There is very little direct impact. To the extent that the pound is weaker due to Brexit uncertainty, investment from the Gulf into the UK becomes may increase, and imports from the UK become cheaper.
2) What is your view for oil prices in 2019?
Emirates NBD’s official forecast is for Brent oil to average $65 per barrel in 2019, slightly lower than last year’s average of $71 per barrel. However the volatility of oil prices is likely to remain high, with both supply and demand side risks, so we expect to see a wide range around that $65 per barrel average.
3) What are your expectations for Expo 2020?
Expo 2020 has already helped to support Dubai’s economic growth over the last few years, with GDP growth in Dubai averaging of 3.6 percent per annum from 2014-2017, while GCC growth averaged 2.4 percent over the same period. Investment in Expo-related infrastructure was a key contributor to this outperformance.
The increase in visitor numbers during the Expo should benefit the broader economy (travel, hospitality, retail and other services), and the event will showcase everything Dubai has to offer as a leisure and tourism destination in the region.
4) What is your view for the real estate sector in the UAE?
Most real estate analysts expect increased supply to continue to weigh on residential real estate prices through 2019. Lacklustre jobs and wage growth and relatively high interest rates are likely to weigh on demand. However, any decision by the authorities to lower deposit requirements or reduce transaction fees would be positive for the market.
5) If you were to pick one regional sector that you think will outperform over the next six months, which one would it be (and why)?
Construction sector activity in Dubai has recovered over the last couple of years, on the back of infrastructure investment as well as new real estate projects. This is likely to remain the case this year as most Expo2020 projects need to be completed by the end of this year. In the wider GCC region, governments have announced new infrastructure projects and allocated substantial budget allocations towards these as well.
6) How would a global trade war affect bilateral trade between the UAE and China? would there be an effect on the UAE’s GDP?
The UAE is a trade hub, so anything that would affect the volume of global trade would have an impact on the UAE’s economy. Increased protectionism generally results in less trade, so we are watching the talks between the US and China closely.
In addition, China’s economy is still very export-oriented, so a decline in exports from China (due to increased tariffs and barriers) would be negative for China’s overall economic growth – we have already seen GDP growth slow in H2 2018 as a result of the trade dispute with the US. Slower GDP growth would also mean weaker Chinese demand for oil and other commodities. This would impact global oil prices, as well as the volume of oil exports from the GCC to China. So yes, a China-US trade war would have an impact on the UAE’s economy.
7) How do you think the Saudi non-oil economy will perform this year? Is there much evidence of Vision 2030 policies filtering through in terms of economic growth yet?
We expect the non-oil sectors in Saudi Arabia to see faster growth this year compared to 2017 and 2018, mainly on the back of higher government spending and investment.
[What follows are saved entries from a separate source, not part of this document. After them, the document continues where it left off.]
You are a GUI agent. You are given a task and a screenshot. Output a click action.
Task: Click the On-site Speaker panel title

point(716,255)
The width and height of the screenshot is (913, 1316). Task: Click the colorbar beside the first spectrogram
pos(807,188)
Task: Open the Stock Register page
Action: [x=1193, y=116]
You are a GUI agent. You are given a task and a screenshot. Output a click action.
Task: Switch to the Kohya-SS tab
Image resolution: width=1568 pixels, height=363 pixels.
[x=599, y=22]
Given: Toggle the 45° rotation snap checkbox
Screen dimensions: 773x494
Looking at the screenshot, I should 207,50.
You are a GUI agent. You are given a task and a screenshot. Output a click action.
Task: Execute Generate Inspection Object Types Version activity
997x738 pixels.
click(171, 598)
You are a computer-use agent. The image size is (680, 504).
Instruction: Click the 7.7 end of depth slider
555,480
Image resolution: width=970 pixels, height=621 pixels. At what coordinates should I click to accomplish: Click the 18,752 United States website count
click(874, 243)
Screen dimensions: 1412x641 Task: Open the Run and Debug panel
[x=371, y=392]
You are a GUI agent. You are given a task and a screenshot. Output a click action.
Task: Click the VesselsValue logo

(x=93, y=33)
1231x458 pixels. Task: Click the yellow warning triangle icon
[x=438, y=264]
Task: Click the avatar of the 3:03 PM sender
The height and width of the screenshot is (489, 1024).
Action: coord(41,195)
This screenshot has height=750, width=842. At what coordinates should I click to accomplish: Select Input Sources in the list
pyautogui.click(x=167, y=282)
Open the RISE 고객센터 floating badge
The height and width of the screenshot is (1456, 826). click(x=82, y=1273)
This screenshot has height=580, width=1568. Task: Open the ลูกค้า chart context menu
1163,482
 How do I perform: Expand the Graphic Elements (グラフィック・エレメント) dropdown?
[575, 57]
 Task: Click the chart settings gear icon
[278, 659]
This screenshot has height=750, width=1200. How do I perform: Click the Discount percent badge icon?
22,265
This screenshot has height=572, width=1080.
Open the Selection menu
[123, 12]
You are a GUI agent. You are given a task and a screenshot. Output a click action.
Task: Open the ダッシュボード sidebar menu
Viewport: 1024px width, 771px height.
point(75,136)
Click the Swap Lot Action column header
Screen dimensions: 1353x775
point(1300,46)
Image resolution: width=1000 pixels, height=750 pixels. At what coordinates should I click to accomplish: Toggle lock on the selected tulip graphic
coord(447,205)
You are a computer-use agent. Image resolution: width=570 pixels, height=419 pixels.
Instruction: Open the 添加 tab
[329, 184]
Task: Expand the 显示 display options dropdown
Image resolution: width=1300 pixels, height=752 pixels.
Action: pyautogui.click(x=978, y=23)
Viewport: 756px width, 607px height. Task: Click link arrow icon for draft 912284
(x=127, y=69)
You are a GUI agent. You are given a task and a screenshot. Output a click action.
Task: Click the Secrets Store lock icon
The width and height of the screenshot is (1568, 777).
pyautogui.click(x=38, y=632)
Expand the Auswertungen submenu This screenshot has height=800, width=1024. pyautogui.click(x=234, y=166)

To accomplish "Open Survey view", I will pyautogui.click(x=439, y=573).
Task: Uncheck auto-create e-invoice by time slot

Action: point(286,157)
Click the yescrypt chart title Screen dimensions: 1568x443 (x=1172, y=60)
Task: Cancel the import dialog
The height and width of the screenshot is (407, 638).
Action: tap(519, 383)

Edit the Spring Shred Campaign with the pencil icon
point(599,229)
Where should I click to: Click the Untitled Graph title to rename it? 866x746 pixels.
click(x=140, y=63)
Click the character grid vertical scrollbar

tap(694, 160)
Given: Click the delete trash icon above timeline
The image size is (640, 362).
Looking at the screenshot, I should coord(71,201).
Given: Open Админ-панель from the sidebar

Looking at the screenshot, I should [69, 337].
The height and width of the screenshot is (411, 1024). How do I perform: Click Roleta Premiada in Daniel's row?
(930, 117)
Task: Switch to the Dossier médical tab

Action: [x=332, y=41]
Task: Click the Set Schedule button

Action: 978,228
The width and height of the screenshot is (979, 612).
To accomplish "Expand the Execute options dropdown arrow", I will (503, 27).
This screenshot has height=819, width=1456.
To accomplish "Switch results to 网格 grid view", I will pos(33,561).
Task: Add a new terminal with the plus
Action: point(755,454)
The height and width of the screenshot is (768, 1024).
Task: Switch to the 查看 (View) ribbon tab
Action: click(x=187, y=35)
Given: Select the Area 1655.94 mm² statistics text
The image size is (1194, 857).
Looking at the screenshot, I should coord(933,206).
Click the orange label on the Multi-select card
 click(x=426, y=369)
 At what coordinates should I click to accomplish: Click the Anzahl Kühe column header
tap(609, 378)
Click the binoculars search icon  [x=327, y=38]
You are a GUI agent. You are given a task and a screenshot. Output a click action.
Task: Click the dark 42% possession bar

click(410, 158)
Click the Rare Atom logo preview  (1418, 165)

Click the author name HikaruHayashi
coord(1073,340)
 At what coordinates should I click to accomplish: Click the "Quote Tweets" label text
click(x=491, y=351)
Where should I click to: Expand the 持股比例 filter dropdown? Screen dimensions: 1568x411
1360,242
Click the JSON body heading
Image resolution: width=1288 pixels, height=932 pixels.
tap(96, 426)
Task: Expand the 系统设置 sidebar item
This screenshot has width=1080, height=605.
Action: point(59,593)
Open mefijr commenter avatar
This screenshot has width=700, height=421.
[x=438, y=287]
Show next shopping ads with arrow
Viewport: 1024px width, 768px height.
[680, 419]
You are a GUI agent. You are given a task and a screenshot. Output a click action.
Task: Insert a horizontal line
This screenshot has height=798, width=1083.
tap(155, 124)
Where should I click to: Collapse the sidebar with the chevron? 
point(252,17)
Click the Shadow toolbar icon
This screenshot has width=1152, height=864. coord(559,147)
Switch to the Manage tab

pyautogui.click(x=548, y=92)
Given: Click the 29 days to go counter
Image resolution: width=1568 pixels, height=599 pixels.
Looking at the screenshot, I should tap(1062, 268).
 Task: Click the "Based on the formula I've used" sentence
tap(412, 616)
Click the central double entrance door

A number of big infrastructure projects and initiatives have been announced, and we also expect some progress on privatisation, which should boost investment and activity.
Much of the Vision 2030 reforms implemented so far have related to the budget (cutting energy subsidies, raising fuel prices, introducing new taxes) and changes to the legal framework to open up the economy to foreign investment. We are already seeing the results of these measures in the growth of non-oil budget revenues, the fact that several privatisations are close to being completed and social reforms that are making it easier for women to work in the Kingdom.
8) What’s your view on the prospects for Bahrain’s economy over the next 12 months?
Bahrain’s economy has actually growth much faster than the rest of the GCC over the last couple of years, despite its budget and debt concerns. While the GCC aid package agreed at the end of 2018 provides some near-term relief, it seems to be contingent on Bahrain implementing fiscal reforms to bring its budget into balance by 2022. Implementation of these reforms is likely to result in slower economic growth in Bahrain.
9) What is your view on Egypt? How successful have they been in their multi-year reform program?
The government has made substantial progress on economic reforms over the last couple of years, allowing the currency to depreciate, building up foreign exchange reserves and implementing subsidy cuts. Although the pace of reforms appears to have slowed, we expect faster GDP growth in fiscal year 2019/2020 on the back of increased investment (particularly in the energy sector), growth in tourism and further interest rate cuts by the central bank this year.
10) What are the biggest risk factors both for MENA markets and global markets in the coming weeks?
Oil price shocks are always the main risk for the GCC, as they have an immediate and direct impact on regional budgets and the willingness of governments to spend, as well as business and consumer sentiment. There are several risks facing global markets this year, including slower global growth, US-China trade issues, US domestic policy (in particular the risk of another government shutdown) and Brexit.
Any opinions expressed here are the author’s own.